食物由来の免疫複合体が、腎臓のダメージを起こすかは、議論の的であり、日本とアメリカの2つのグループが、研究している。(合成食品で、タンパク質が分 解されているものを、あるタイプの腎臓の病気の子どもに与えると、症状がなくなり、普通の食事に戻すと、何人かは、症状が戻った)
この場合、最も問題となっているのは牛乳である(子どものアレルギーの一番よくある抗原)
この子どもたちは、他の食品にもアレルギーがあったり、花粉にもアレルギーがあることもある。
さらに、環境の化学物質にも敏感な子もいる。
これらの子には、除去食は有効であった。中和治療(食品の抽出物を皮下注射または舌下におく)が有効なケースもあった。
このような腎臓に問題のあるケースは、稀であり、ほとんどの腎臓疾患の原因は他にある。
腎臓の問題が、食物アレルギーかどうかは、まだ、はっきりと結論付けられない。
血管の壁で炎症が起こると、血管は透過しやすくなる。
炎症が軽度で、毛細血管だけに影響を及ぼす場合、症状は、蕁麻疹だけであろう。
この場合、血管からリークするのは、液体だけで、その中に含まれる細胞は少ししかない。
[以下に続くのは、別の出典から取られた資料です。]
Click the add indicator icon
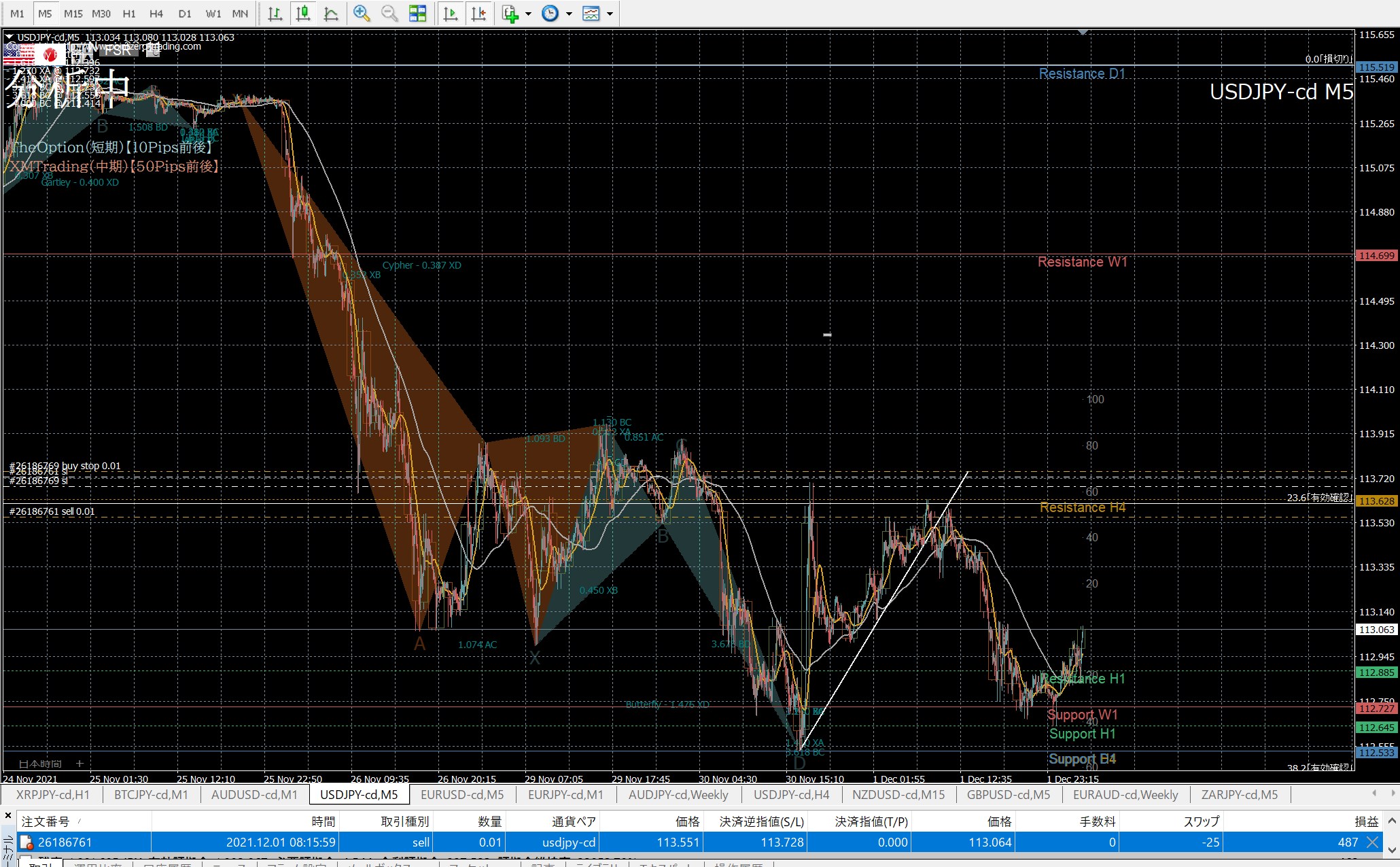510,14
炎症がもっとひどい場合は、血管はよりリーキーになり、赤血球や白血球も周りの組織にエスケープする。
血管炎であり、毛細血管だけでなくより大きな血管でもおこる。
血管炎の最初のサインは、水が組織にリークすることによる浮腫である。
全身に浮腫があると、体重が24時間で5kgも増えることがある。
疼痛も伴うかもしれず、特に、脚におこる。それは、消えたりまたでできたりする。
症状が更に悪化すると、血管はもっとリーキーになり、最終的に破裂する。
赤血球が組織に沁み始め、外からも、小さな赤いスポットとして見える。その後、赤色は紫や黒になる。
そして最後に消える前に黄色になる。(打ち身のときと同じような色の変化)
この病状は、紫斑病と呼ばれる。
血管炎は、すぐに治療しないと、重症で元に戻らなくなる可能性がある。
血管炎の原因はたくさんあるので、血小板の不足など、他のの原因がみつからないときは、食物アレルギーを疑うことになる。
免疫複合体は、心臓において炎症を起こすこともある。この場合、筋痙攣、不整心拍、脚の重度に痛み、指や足の指の血行不良、視力喪失、発作、片側の麻痺。
しかし、これらの症状を有する食物アレルギーの患者は、とても稀であるし、ある医師は、存在しないといっている。